Le Liban à la Semaine de la mode parisienne.
Dans le calendrier officiel : le très attendu Élie Saab a transposé la féérie de Byzance à Paris. Et cela avant même le début du défilé ; les effluves de la première fragrance de la maison de couture parfument l’entrée du pavillon Cambon, tandis que la foule se presse, cartons d’invitation à la main. La top américaine Karlie Kloss foule le parquet doré d’un pas décidé et ouvre le show dans une robe longue en tulle noir brodé de perles, de paillettes et de dentelles. Trente ans de couture pour Élie Saab et une collection haute-couture très opulente. Comme un retour aux sources, nous confie le créateur. « Dans cette collection, on fait un saut dans le passé dans ma manière de créer, notamment de travailler la broderie. Comme à mes débuts, j’ai choisi de broder le fil d’or sur toutes les robes... » Les créations du couturier libanais aux motifs ottomans semblent « échappées d’un palais ancré sur les rives du Bosphore », précise la note d’intention. Quelques tailleurs peplums en brocard atténuent cette richesse impériale inspirée par Constantinople. « J’ai utilisé le brocard, un tissu très épais, qui rappelle les caftans de la femme ottomane. Fait rare, pour ne pas dire unique, à la fin du défilé, dans la ferveur, une cliente agrippe Élie Saab alors qu’il salue son public. Côté backstage, la chanteuse Elissa, venue pour l’occasion, nous explique que « les robes de mariées sont toujours pour elle un étonnement et un instant magique ».
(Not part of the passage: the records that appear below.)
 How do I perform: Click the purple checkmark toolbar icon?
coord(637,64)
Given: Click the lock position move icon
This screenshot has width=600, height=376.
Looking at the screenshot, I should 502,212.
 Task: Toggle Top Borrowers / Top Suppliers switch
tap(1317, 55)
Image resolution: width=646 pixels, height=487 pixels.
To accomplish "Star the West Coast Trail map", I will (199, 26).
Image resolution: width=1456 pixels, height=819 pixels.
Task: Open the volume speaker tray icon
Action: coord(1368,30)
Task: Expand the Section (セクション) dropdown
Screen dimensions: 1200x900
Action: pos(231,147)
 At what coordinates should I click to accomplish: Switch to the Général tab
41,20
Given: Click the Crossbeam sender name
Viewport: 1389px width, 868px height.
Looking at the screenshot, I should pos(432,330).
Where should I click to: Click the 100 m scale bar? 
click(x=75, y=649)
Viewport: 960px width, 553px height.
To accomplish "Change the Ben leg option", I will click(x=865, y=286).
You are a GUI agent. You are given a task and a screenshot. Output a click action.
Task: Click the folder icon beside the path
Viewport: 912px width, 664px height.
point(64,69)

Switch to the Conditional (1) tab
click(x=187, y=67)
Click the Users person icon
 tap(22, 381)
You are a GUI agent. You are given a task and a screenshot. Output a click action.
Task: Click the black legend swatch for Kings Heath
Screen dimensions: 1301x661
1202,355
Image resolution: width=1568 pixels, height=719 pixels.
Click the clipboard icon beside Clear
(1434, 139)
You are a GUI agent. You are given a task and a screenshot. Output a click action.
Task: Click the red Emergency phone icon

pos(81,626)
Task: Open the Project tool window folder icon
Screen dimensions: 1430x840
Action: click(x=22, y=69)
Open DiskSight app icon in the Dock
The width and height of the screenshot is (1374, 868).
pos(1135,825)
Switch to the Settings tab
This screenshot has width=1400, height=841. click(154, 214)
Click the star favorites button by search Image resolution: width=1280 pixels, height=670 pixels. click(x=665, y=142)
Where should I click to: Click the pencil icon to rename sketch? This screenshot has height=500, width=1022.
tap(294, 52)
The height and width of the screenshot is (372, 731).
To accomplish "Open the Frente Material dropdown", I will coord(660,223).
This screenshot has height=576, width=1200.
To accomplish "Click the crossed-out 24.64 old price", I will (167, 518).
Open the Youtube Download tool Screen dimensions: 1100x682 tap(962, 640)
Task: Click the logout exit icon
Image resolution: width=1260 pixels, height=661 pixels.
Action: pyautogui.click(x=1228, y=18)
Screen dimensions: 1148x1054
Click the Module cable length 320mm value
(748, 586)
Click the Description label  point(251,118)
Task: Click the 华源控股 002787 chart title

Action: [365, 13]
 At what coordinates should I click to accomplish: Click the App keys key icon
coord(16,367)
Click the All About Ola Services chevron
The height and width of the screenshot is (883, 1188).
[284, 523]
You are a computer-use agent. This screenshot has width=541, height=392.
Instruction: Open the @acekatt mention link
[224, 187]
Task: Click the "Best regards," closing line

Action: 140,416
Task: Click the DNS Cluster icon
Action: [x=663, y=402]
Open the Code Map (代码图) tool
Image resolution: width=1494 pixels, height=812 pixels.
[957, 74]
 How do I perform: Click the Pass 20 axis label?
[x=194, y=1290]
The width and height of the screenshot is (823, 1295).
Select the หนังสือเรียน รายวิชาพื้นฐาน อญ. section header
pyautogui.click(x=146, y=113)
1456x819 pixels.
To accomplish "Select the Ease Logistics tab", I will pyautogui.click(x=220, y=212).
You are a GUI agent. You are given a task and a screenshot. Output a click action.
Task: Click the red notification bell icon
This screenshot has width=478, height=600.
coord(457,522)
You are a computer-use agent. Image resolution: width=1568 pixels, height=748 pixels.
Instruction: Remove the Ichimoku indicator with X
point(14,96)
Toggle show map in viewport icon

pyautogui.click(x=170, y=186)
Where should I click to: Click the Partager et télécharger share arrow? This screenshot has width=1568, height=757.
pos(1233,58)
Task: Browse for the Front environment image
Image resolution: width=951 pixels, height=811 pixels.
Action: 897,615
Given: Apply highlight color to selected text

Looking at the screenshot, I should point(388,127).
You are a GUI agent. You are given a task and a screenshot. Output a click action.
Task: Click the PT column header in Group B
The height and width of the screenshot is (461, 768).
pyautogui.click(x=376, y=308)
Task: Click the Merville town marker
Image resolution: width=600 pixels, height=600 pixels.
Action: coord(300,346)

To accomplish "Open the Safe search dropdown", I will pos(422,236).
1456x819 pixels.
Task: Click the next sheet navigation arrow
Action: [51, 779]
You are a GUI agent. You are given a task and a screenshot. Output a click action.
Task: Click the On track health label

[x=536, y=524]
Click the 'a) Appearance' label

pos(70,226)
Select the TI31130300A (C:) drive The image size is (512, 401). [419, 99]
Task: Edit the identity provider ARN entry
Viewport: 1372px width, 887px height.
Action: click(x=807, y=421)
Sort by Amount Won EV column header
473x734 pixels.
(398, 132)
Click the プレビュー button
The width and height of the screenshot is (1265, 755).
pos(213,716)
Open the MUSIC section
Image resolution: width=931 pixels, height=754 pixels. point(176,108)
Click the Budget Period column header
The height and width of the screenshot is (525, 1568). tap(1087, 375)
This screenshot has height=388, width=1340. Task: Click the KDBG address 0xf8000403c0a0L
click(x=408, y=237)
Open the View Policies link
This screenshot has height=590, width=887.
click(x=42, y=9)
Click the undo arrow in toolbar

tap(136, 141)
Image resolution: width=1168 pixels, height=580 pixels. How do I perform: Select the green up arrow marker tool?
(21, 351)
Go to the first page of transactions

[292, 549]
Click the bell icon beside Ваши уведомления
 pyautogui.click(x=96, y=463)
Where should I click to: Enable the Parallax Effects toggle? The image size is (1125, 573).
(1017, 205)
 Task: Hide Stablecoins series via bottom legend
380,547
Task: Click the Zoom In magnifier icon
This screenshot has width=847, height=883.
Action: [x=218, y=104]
Toujours dans le calendrier officiel mais loin du faste baroque oriental, le très singulier Rabih Kayrouz a troqué son défilé contre une présentation statique dans ses ateliers parisiens, rive gauche. « Une présentation était la meilleure façon de rendre hommage aux artisans avec qui je travaille. » Cette présentation était aussi un happening, où chaque personne pouvait découvrir de manière lente chacune des 7 silhouettes présentées.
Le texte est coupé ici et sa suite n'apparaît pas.